(Collected data entries)
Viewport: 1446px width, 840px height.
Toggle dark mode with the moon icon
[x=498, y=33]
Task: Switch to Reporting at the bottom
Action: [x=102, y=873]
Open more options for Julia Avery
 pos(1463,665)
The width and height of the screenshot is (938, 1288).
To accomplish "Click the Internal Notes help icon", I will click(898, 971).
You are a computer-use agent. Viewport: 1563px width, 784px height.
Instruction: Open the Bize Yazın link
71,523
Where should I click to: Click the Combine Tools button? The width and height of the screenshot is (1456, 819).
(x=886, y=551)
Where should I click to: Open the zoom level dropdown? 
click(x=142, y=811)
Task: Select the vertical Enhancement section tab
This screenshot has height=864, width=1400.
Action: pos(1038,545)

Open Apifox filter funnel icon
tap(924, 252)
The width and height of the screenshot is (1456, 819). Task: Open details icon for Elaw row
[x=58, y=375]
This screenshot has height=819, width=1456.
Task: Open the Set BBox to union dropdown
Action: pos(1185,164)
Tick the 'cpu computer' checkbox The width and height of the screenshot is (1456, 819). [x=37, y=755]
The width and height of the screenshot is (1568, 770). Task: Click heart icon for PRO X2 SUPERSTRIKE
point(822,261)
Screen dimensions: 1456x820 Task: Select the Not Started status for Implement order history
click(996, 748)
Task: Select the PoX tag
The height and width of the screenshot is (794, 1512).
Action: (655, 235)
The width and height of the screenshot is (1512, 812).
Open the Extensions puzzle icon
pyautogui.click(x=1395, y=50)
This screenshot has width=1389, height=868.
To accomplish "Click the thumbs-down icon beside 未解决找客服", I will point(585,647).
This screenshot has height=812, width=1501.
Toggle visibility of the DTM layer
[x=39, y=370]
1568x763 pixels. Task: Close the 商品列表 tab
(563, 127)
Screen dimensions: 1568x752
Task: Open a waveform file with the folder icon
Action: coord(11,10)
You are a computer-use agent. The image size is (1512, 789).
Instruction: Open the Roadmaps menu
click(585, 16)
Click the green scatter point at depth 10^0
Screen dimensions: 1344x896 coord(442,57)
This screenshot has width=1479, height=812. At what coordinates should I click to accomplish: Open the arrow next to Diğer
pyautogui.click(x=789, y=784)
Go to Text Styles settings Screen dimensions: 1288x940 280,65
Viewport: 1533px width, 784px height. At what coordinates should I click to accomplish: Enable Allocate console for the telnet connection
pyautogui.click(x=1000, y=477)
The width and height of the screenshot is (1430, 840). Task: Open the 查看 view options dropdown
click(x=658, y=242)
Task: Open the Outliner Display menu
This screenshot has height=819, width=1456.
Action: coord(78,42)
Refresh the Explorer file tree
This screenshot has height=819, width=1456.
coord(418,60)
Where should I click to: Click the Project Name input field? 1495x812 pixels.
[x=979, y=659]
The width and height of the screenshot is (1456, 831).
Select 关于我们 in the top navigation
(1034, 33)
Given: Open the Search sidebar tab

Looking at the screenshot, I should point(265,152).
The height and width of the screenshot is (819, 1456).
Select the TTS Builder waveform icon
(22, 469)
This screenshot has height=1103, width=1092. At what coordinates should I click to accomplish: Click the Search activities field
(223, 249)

▶ [Task to carry out]
Scan the data above and copy every line with "will" in it.

▶ [Exercise output]
To accomplish "Click the Internal Notes help icon", I will click(898, 971).
To accomplish "Click the thumbs-down icon beside 未解决找客服", I will point(585,647).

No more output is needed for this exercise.